The HMMER web service supports querying against a range of regularly updated sequence and HMM target databases.
- Large, comprehensive sequence collection
- UniProtKB - Comprehensive resource for protein sequence and annotation data produced by the Universal Protein Resource consortium.
- Annotated sequences and determined 3D structures
- Representative Sets
- Representative Proteomes - Representative Proteomes (RPs) are determined by selecting one proteome from a representative proteome group containing similar proteomes calculated based on sequence co-membership in UniRef50 clusters. A Representative Proteome is the proteome that can best represent all the proteomes in its group in terms of the majority of the sequence space and information. RPs at 75%, 55%, 35% and 15% co-membership threshold are available as target databases. More information on Representative Proteomes is available. The data set also includes model organisms and viral reference proteomes as defined by UniProt. The complete proteomes database comes from PIR.
- Reference Proteomes - A set of proteomes from UniProt that gives broad coverage of the tree of life, and constitutes a representative cross-section of the taxonomic diversity to be found within UniProtKB. Produced by UniProt, in collaboration with Ensembl and the NCBI Reference Sequence collection.
- Ensembl Genomes - Ensembl Genomes is a resource for genomic data for several thousands of invertebrate species. All translations resulting from known and novel gene predictions in Ensembl Genomes, including hypothetical proteins, are included. For lists of all the species in each sub division within Ensembl Genomes please see Bacteria, Fungi, Metazoa, Plants and Protists.
- Ensembl - Searches may be performed across the entire set or one of Human, Mouse, or Zebrafish
- Quest for Orthologs
- MEROPS - a set of domain sequences from the MEROPS database of proteolytic enzymes.
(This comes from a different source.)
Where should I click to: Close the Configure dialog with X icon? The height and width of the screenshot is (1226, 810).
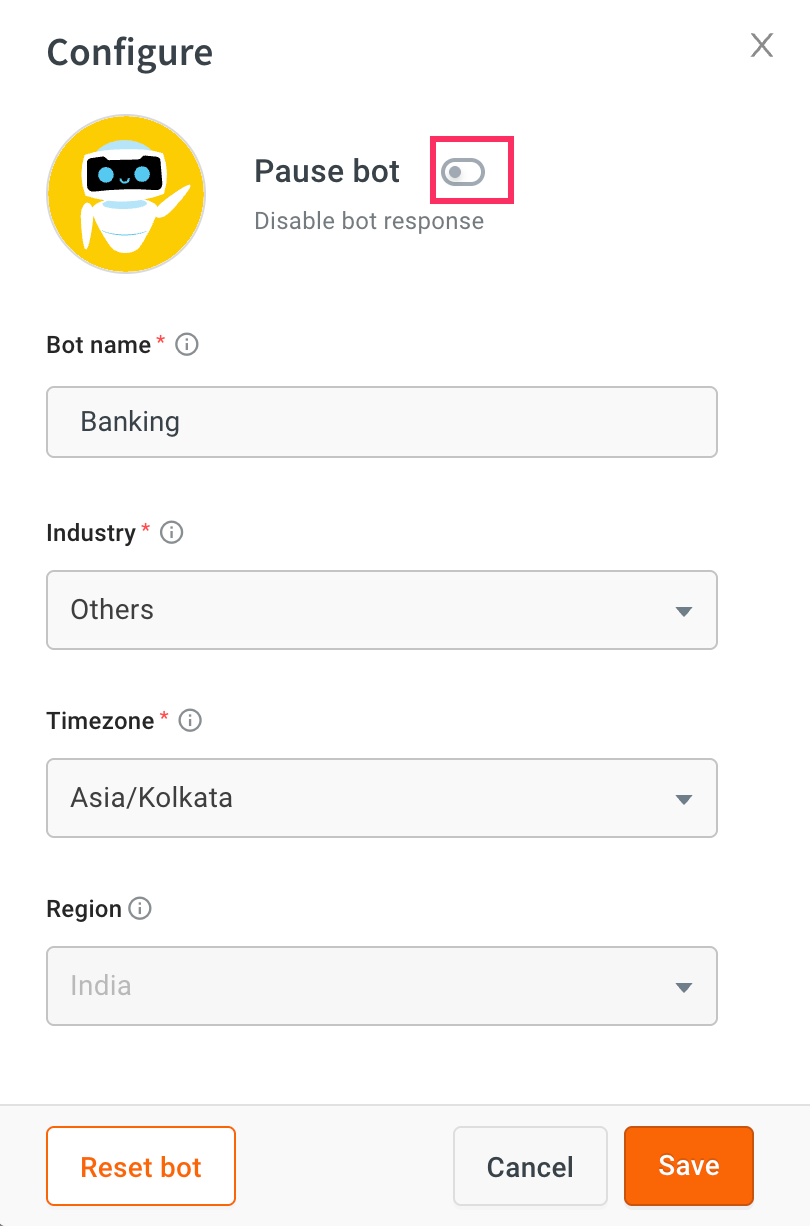pos(762,45)
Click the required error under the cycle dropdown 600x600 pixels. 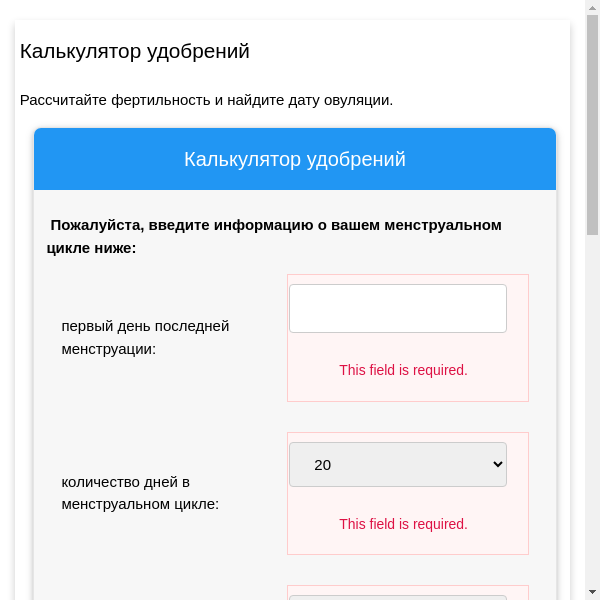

For each peptidase in the collection, the sequence of the known or predicted domain that carries the active site residues is included. Homologues that are not proteolytically active because one or more active site residues are missing or replaced are also included. For each inhibitor, the sequence is that of each inhibitory domain. Domains homologous to an inhibitory domain are also included, even if no inhibitory activity is known.
- ChEMBL - A manually curated database of bioactive molecules with drug-like properties. It brings together chemical, bioactivity and genomic data to aid the translation of genomic information into effective new drugs.
The default database is UniProt reference proteomes.
Profile HMM databases¶
- Pfam - A large comprehensive collection of protein families.
- TIGRFAMs - Models that are designed for automated sequence annotation and that are aimed at matching the full length (or near) of the sequence.
- Gene3D - A collection of models that are based on CATH structural protein domains.
- SUPERFAMILY - A collection of models, which represent structural protein domains at the SCOP superfamily level.
- PIRSF - Models that are designed to provide a comprehensive and non-overlapping clustering of UniProtKB.
- TreeFam - A database of phylogenetic trees of animal gene families.
The default database is Pfam.
Clicking ‘Search Details’ at the end of the result page reveals a box that provides details of the search, including the query sequence (if applicable) and information regarding the date/release of the target databases, which should be recorded for future reference when trying to recreate the results, discussing with colleagues or reporting bugs.